Your big and wealthy neighbour spends a lot of money on extravagances. You think it unwise, but consider that’s his business. He employs huge numbers of security guards armed with powerful, expensive weapons – spending far more on this than anyone else on the block. Indeed, he spends nearly as much on ‘security’ as all the other households put together. From time to time, some of his henchmen invade other people’s houses. You think that’s wrong and say so… but he does command a lot more heavy firepower than you could ever afford, so you don’t complain too loud. Meanwhile, you work harder and harder to make more things for him to enjoy. Your savings keep accumulating…
That was when the world economy was a never-ending boomtown success. Ponzi schemes thrived. Wars blossomed. The derivatives market seemed steel-framed. All was well - as long as you overlooked hundreds of millions of near-starving people and other pesky distractions such as global environmental decline. And most folk, in the wealthiest nations on earth, did precisely that.
They were the Good Old Days. Now it’s a Brave New World. Luck favours the brave – and there’s none braver than Lucky Larry Silverstein, the Lego-Man of New York City.
In case you’ve forgotten, Larry is the leaseholder of several large properties in NYC. Larry was unlucky on September 11th 2001, when three of his finest towerblocks crumbled into dust.
WTC 7 Collapse: the worst 'luck' ever - but Larry still has a lego set
All three steel-framed skyscrapers dropped at near free-fall acceleration in their own footprint, ‘without warning’. It hadn’t happened to anyone else, ever. What rotten luck!
But Larry soon got lucky again. He scoffed large dollops of insurance dough and began rebuilding. The towerblock known previously as the Salomon Building (World Trade Center Building 7) has already been completed, five stories taller than before. Good old Larry! He didn’t even brag about it. The opening of the new building, in May 2006, took place with remarkably little fanfare. What modesty!

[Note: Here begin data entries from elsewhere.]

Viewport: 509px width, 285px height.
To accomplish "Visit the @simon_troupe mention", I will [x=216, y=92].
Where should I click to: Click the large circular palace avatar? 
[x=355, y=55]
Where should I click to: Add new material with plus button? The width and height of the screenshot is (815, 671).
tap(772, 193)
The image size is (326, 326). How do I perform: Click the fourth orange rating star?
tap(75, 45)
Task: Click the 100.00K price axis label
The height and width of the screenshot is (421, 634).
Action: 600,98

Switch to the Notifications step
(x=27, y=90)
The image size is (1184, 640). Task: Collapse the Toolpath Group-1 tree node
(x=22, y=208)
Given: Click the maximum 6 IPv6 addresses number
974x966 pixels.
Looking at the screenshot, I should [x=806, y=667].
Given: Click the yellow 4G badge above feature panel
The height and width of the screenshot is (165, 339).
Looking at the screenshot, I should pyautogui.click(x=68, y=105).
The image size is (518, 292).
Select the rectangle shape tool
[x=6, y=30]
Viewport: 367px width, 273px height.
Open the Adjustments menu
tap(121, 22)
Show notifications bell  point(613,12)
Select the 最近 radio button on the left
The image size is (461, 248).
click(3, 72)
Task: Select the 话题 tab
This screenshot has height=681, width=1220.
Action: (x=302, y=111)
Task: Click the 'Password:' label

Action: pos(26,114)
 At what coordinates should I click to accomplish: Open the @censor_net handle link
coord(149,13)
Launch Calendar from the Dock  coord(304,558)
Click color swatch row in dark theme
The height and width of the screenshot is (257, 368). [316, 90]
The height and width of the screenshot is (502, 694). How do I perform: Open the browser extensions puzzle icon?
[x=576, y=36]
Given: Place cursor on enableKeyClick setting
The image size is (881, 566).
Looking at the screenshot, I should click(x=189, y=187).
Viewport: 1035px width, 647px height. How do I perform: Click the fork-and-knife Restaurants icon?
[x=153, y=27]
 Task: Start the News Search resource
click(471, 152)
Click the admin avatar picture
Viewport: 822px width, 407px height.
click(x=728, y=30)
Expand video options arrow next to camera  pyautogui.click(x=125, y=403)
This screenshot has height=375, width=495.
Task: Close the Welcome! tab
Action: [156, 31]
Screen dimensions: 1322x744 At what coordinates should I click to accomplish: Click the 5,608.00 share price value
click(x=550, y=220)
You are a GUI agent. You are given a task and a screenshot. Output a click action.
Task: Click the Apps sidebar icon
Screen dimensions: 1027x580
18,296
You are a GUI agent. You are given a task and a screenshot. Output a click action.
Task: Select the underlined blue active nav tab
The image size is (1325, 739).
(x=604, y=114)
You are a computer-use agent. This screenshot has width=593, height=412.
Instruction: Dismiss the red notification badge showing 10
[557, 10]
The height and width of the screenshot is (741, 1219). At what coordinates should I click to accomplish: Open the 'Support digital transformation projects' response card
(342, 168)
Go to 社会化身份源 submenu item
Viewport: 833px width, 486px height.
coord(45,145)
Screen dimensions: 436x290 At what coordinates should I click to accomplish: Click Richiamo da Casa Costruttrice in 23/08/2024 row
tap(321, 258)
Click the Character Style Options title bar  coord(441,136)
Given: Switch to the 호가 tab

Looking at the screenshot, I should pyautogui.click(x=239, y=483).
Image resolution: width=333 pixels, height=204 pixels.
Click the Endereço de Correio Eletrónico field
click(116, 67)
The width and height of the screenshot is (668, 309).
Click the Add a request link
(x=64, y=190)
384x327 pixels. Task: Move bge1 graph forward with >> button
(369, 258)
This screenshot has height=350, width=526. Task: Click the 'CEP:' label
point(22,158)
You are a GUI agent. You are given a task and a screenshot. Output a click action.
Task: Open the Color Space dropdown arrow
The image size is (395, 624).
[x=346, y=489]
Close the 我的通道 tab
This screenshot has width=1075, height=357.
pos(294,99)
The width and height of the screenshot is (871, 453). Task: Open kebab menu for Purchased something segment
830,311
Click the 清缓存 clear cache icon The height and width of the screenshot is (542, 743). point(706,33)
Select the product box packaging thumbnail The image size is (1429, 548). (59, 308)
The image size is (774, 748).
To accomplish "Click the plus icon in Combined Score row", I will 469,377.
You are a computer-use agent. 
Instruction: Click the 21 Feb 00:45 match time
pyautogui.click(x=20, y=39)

Geir Haarde: blamed ratings agencies for Iceland's meltdown
A couple of weeks back, I watched a BBC ‘HardTalk’ interview with Gerr Haarde, the former Prime Minister of Iceland. When asked how he got things so spectacularly wrong – allowing obligations accrued by Icelandic banks to jeopardize the solvency of the entire nation – he had a convincing answer. The ratings agencies said it was OK.
Last week, I watched some of Britain’s leading bankers hauled over the coals before the House of Common Treasury Select Committee. How did they screw up so badly? They sighed deeply. The ratings agencies, they said, with glum looks. The ratings agencies said it was all just fine.
I suspect these answers are broadly truthful. I doubt the bankers lied on oath, not when they had a way out. The ratings agencies, assuredly, got things spectacularly wrong. They told their clients that toxic slime was wholesome organic fertilizer. Perhaps they were genuinely misled. But the natural inference, in such a situation, is that these folk are shocking liars. At the very least, they should be required to prove that’s not the case.
If they don’t do that, what’s the point of taking anything they say seriously any more?